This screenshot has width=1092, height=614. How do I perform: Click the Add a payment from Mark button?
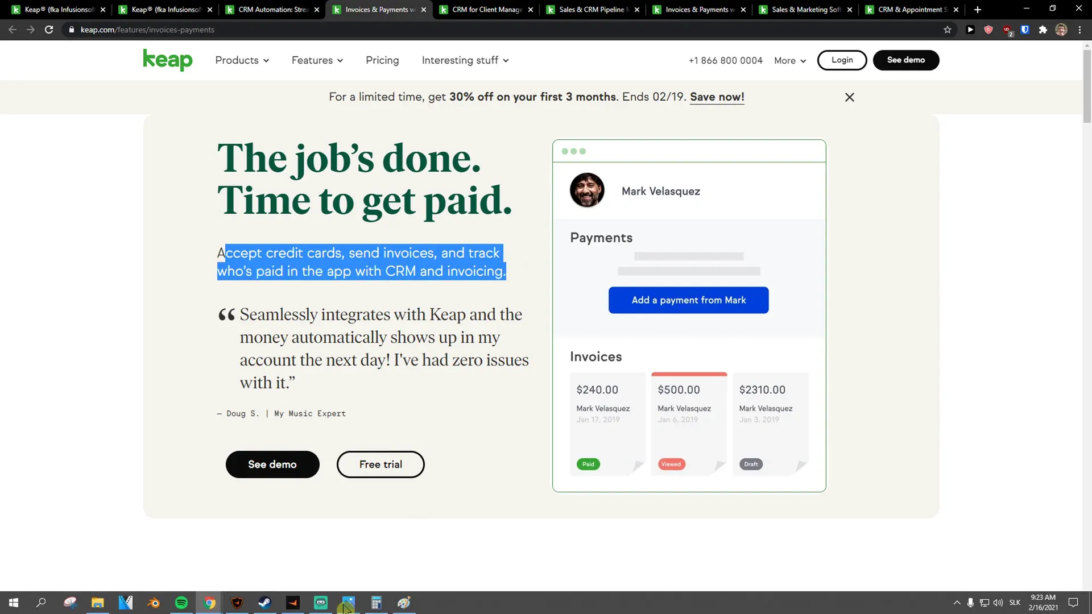point(689,300)
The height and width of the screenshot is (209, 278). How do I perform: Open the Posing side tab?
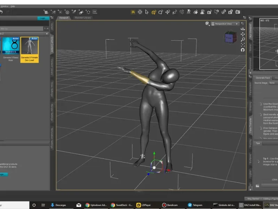(x=251, y=143)
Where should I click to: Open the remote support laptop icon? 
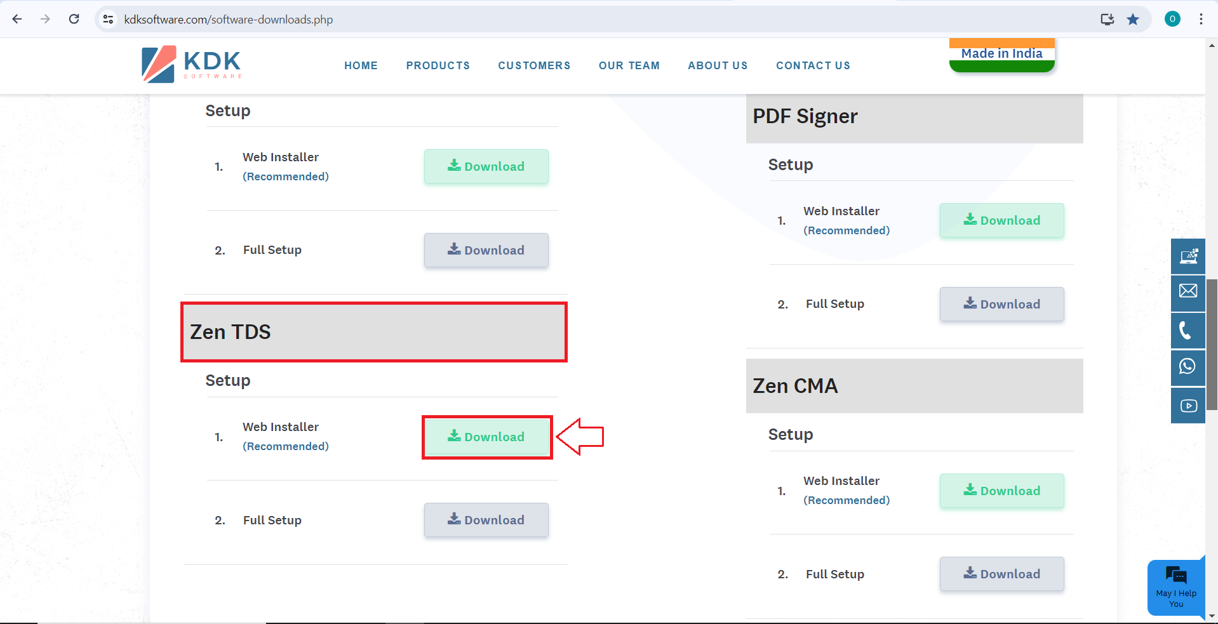click(1188, 256)
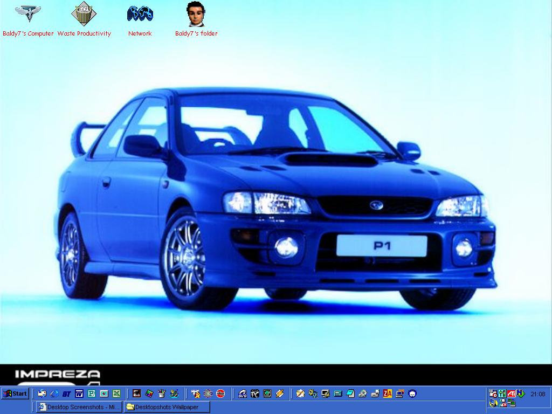Screen dimensions: 552x414
Task: Click the taskbar clock showing 21:08
Action: pyautogui.click(x=538, y=394)
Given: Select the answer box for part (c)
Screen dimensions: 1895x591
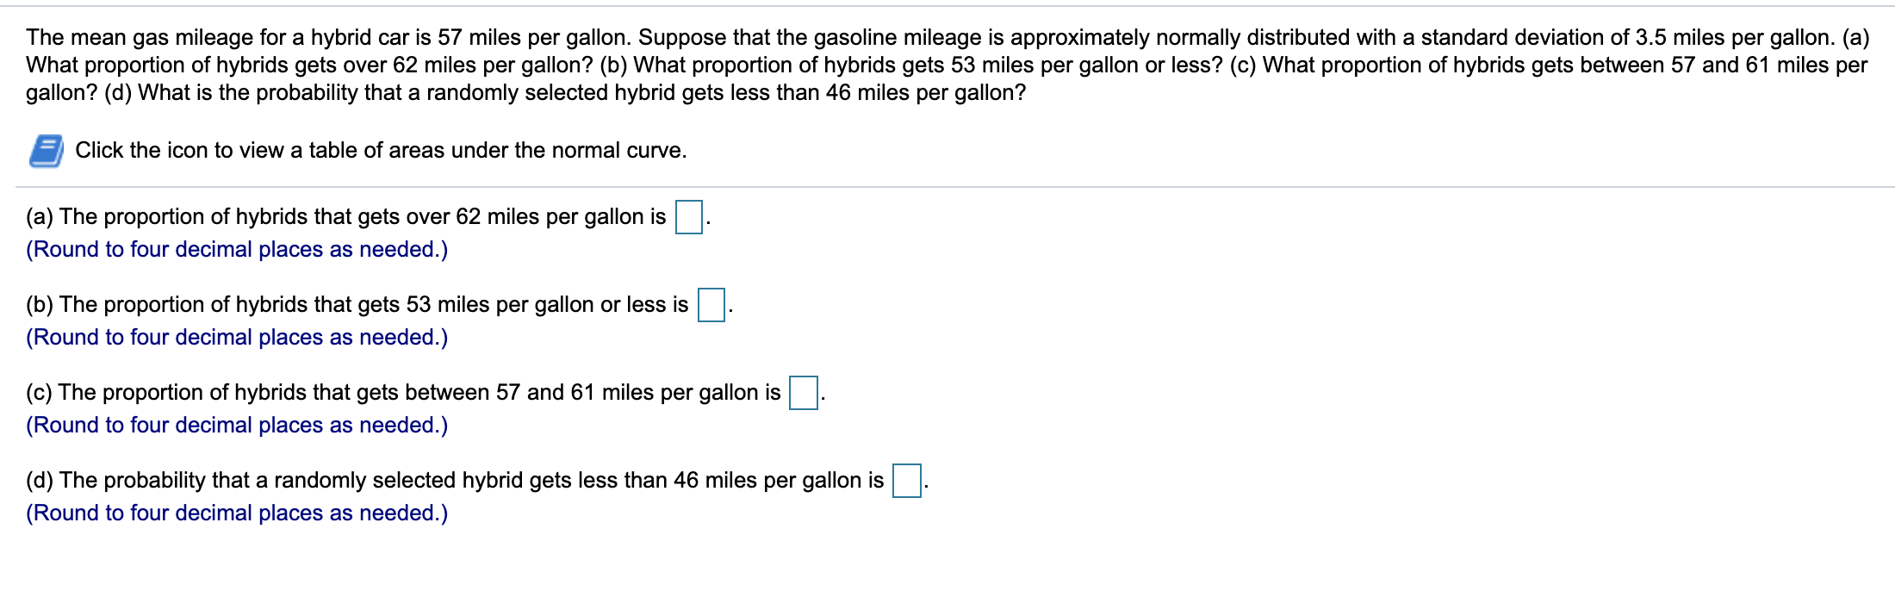Looking at the screenshot, I should [x=803, y=393].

### Task requirements
Since the copy must hold no pictures, repeat everything else in the records exactly as written.

### Answer for this exercise
This screenshot has width=1092, height=614. How do I perform: Click the Add a payment from Mark button?
point(689,300)
The height and width of the screenshot is (209, 278). How do I perform: Open the Posing side tab?
(x=251, y=143)
Where should I click to: Open the remote support laptop icon? 
click(1188, 256)
Screen dimensions: 552x414
Task: Click the taskbar clock showing 21:08
Action: pyautogui.click(x=538, y=394)
Given: Select the answer box for part (c)
Screen dimensions: 1895x591
Looking at the screenshot, I should [x=803, y=393].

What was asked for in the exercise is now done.